Hilfe für Kinder sucht- und psychisch kranker Eltern

Keine Einzelfälle

Die Dunkelziffer liegt deutlich höher, glaubt Johanna Klink.  Sie leitet seit Januar das Projekt „Kinder sucht- und psychisch kranker Eltern“ des Diakonischen Werks Westerwald und weiß, dass solche Schicksale schon längst keine Einzelfälle mehr sind. Ganz im Gegenteil: „Inzwischen ist es ein extrem verbreitetes Phänomen, das leider immer noch ein Tabu ist“, sagt Johanna Klink. Das Projekt möchte nicht nur den Betroffenen helfen, sondern auch deren Umfeld mobilisieren.

Stress und Schuldgefühle

„Die Familien, die von Sucht und psychischen Erkrankungen betroffen sind, leben oft in einem Teufelskreis“, sagt die Pädagogin. „Kinder, die in solchen Familien groß werden, übernehmen schon früh die Verantwortung innerhalb der Familie, da sie sich auf ihre Eltern nicht mehr verlassen können. Sie wissen nie, in welcher Verfassung ihre Eltern heute sein werden. Das löst bei den jungen Menschen großen Stress und massive Schuldgefühle aus.“ Die traurige Folge: Kinder, die in suchtbelasteten Familien aufwachsen, haben ein sechsmal höheres Risiko, selbst suchtkrank zu werden.

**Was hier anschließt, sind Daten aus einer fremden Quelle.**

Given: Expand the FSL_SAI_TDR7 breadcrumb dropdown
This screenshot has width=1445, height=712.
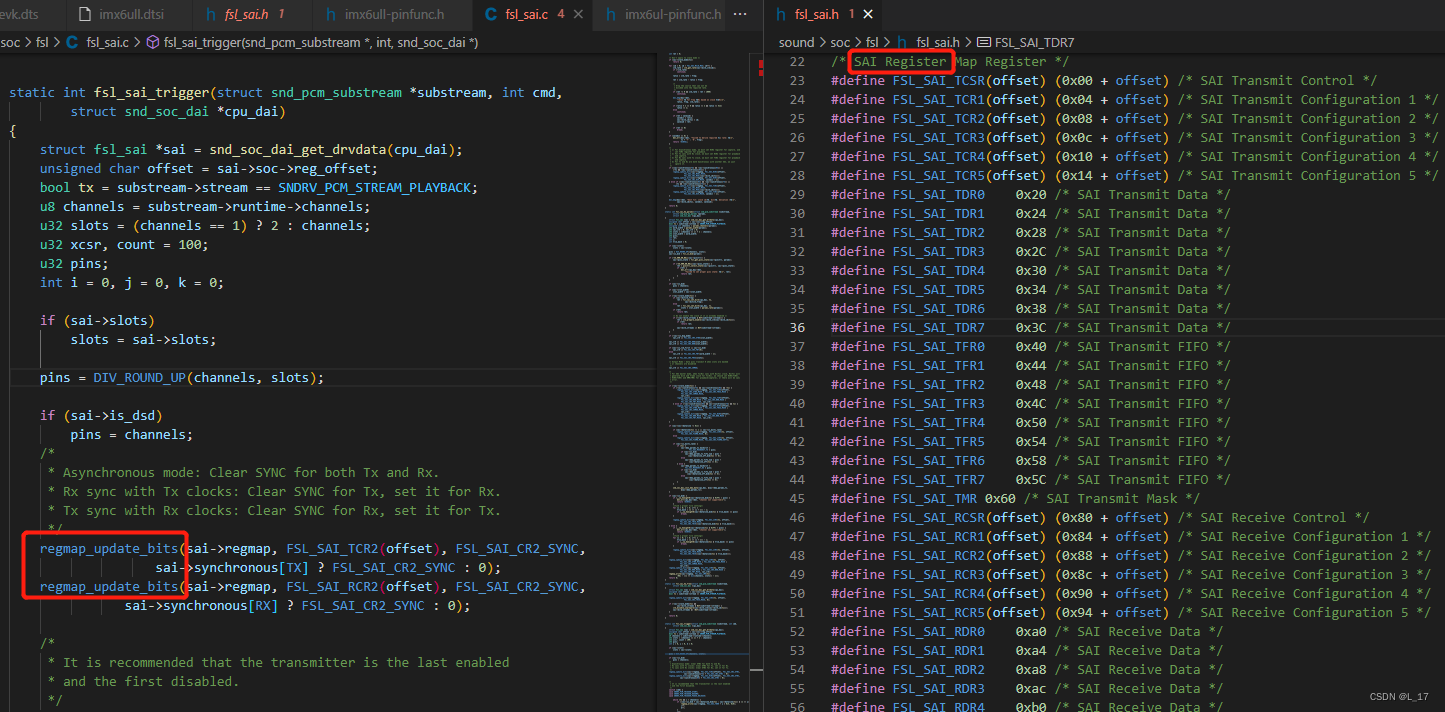Looking at the screenshot, I should (1034, 43).
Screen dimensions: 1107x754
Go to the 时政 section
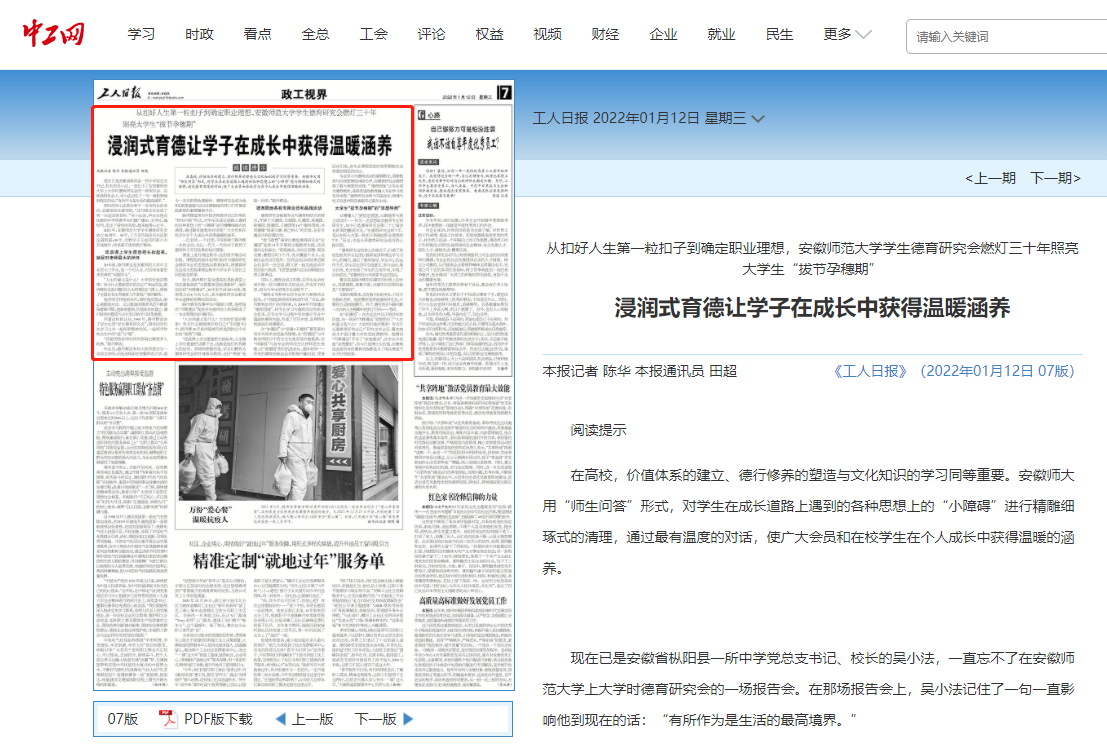[x=199, y=34]
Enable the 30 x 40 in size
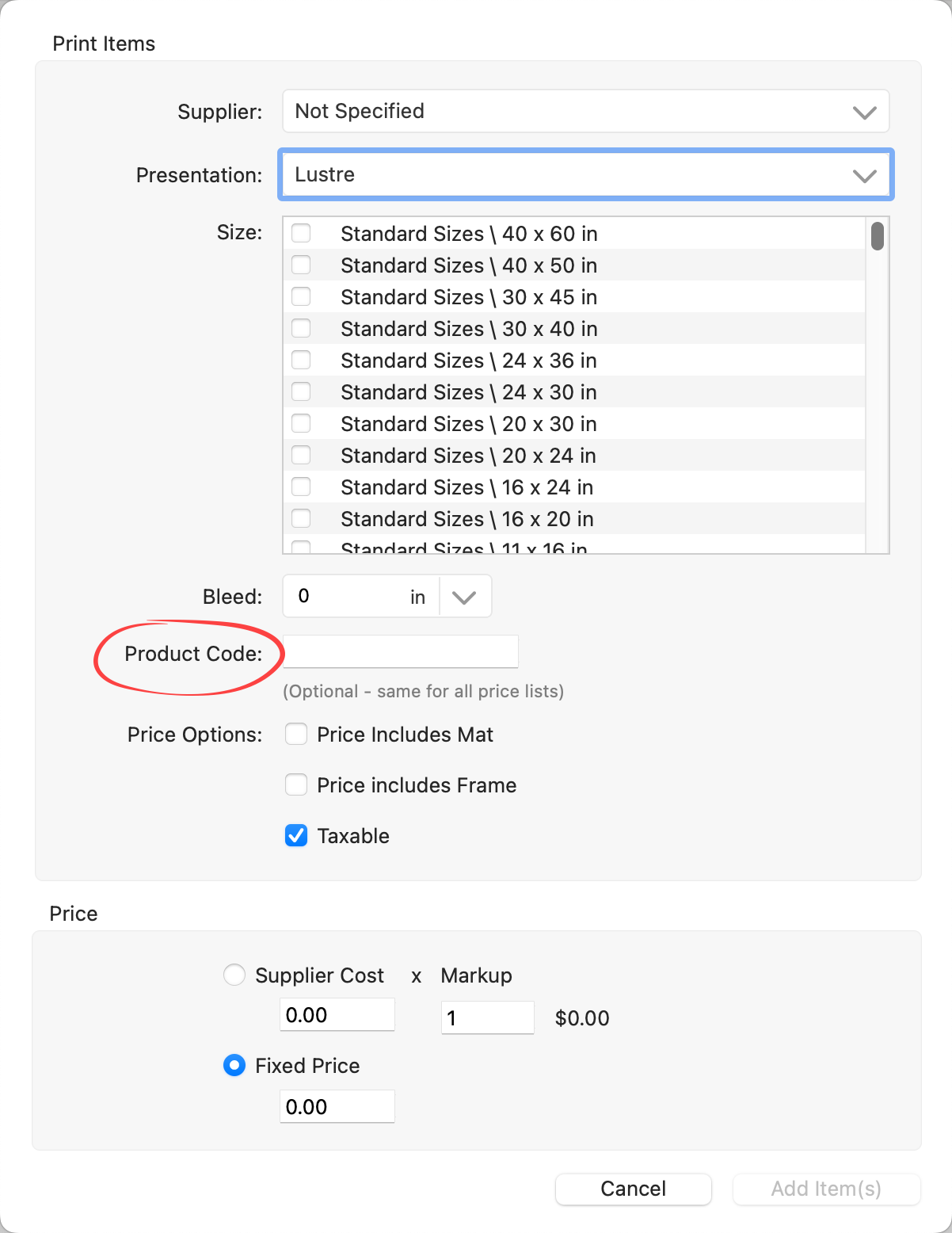The image size is (952, 1233). point(301,328)
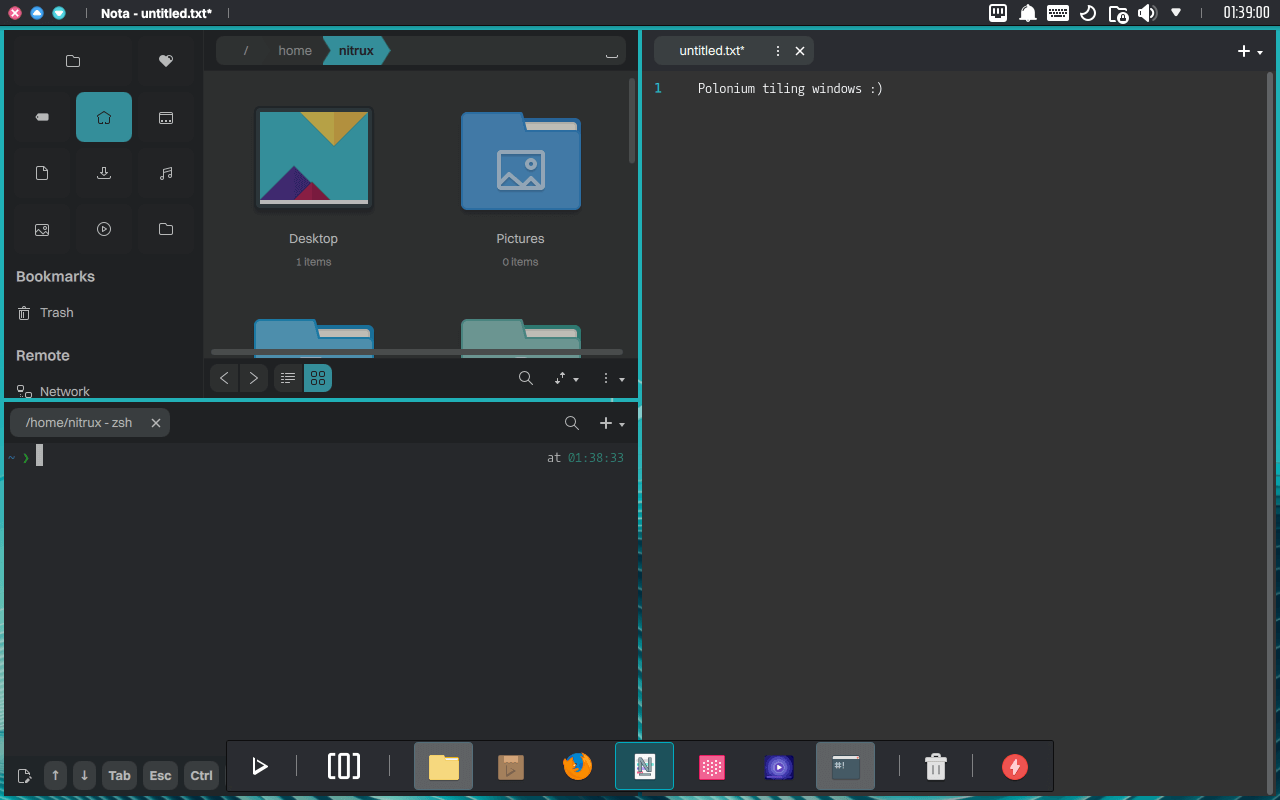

Vertrauenspersonen sind wichtig

Johanna Klink berät diese Kinder und deren Eltern in Einzelgesprächen und in Gruppen. Und sie lädt sie immer wieder zu niedrigschwelligen Angeboten ein. „Das können Ausflüge und Freizeiten sein, auf denen die Kinder positive Erfahrungen machen und lernen, Vertrauen aufzubauen“, sagt die Expertin. Denn Vertrauenspersonen sind gerade in solchen Fällen wichtig. „Mit verlässlichen Bezugsperson außerhalb des Elternhauses haben die jungen Menschen viel größere Chancen, aus diesem Teufelskreis auszubrechen“, sagt Johanna Klink. Solche Personen können Nachbarn, LehrerInnen, TrainerInnen oder ErzieherInnen sein.

Es braucht "Kümmerer"

Neben der Einzeltherapie ist es Johanna Klinks Aufgabe, diese Menschen zu sensibilisieren und zu schulen – durch Vorträge und Weiterbildungen an Schulen und Kitas, durch Öffentlichkeitsarbeit und das Bilden von Netzwerken. „Alleine schaffen wir das nicht“, sagt Johanna Klink angesichts der hohen Zahlen. „Deshalb brauchen wir Menschen aus dem Umfeld der Betroffenen. Diese `Kümmerer‘ haben im Diakonischen Werk einen verlässlichen Ansprechpartner, an den sie sich wenden können, wenn sie in einer Familie Dinge beobachten, die stutzig machen. Und der sie berät und ermutigt, wenn es darum geht, Betroffenen zu helfen.“

Johanna Klink bietet im Projekt „Kinder sucht- und psychisch kranker Eltern“ regelmäßige Sprechstunden an und ist unter Telefon 02663/943026 erreichbar.

 Im Detail: Seit acht Jahren Hilfe für Kinder aus belasteten Familien

2014 konnte das Diakonische Werk Westerwald mit Fördermitteln der Glücksspirale und der Paulinenstiftung eine Fachstelle für die Netzwerkkoordination "Kinder aus suchtbelasteten Familien" einrichten. Zwar liefen die Fördermittel 2017 aus; das Projekt lief dank Eigenmitteln trotzdem weiter. 2021 gab es dann einen Kooperationsvertrag mit dem Jugendamt des Westerwaldkreises auf der Basis des Landesgesetzes zum Schutz von Kinderwohl und Kindergesundheit.